Dataset entries
----------
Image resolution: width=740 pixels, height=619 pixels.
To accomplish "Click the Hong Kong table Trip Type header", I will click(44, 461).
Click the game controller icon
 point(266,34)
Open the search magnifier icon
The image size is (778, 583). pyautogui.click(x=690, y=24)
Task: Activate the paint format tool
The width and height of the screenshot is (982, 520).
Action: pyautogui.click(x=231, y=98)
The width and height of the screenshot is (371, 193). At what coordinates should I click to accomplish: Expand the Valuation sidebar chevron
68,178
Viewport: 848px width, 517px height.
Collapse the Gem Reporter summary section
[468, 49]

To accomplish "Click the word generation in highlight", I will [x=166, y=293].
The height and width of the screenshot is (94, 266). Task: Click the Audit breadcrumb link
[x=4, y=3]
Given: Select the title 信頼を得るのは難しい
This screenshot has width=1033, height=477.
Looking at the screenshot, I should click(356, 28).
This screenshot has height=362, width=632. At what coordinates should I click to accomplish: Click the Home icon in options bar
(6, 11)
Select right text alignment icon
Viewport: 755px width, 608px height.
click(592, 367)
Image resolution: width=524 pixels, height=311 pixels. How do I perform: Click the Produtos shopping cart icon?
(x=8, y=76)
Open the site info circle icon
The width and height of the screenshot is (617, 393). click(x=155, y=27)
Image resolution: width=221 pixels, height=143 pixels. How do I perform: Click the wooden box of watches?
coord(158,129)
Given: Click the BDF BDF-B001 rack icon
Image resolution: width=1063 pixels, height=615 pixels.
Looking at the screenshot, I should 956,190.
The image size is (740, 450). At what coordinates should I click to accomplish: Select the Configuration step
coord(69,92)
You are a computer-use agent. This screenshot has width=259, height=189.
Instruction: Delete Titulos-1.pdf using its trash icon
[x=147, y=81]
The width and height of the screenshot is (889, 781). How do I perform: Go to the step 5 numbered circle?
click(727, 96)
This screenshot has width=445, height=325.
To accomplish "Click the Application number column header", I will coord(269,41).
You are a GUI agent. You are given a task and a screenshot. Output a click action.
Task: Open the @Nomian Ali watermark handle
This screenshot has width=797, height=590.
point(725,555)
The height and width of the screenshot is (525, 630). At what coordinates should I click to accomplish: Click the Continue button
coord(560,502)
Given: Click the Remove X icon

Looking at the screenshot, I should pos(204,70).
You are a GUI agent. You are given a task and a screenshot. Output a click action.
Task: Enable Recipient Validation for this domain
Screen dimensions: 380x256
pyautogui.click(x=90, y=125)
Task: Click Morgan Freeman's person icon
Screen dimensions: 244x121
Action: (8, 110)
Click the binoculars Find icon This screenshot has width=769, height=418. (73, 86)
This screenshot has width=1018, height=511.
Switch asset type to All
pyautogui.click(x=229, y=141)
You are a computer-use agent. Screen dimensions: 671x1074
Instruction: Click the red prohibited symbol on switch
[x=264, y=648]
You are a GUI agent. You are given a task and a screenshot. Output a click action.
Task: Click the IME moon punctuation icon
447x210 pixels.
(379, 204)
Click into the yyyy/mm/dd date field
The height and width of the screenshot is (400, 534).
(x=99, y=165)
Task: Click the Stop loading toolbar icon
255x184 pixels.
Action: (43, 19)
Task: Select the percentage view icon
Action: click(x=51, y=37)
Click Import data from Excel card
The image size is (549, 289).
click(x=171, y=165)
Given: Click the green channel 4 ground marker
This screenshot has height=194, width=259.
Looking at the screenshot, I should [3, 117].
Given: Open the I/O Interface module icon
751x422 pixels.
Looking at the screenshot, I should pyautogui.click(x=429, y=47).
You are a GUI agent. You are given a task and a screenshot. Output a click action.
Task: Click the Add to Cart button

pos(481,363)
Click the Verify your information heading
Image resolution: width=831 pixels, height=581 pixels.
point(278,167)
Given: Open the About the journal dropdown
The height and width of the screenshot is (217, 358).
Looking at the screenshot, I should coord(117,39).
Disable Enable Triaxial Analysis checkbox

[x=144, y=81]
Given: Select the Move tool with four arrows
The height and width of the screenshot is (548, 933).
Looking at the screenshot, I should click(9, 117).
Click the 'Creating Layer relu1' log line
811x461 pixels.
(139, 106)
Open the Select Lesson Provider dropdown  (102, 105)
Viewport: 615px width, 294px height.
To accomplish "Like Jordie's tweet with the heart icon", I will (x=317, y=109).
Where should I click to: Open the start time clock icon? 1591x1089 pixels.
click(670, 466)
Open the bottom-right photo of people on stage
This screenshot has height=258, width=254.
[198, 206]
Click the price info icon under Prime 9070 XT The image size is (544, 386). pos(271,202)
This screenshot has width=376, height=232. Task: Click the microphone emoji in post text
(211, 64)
----------
**How to complete this task**
If a line in the records holds the word "will", count it, then give only the total.

**Your response**
4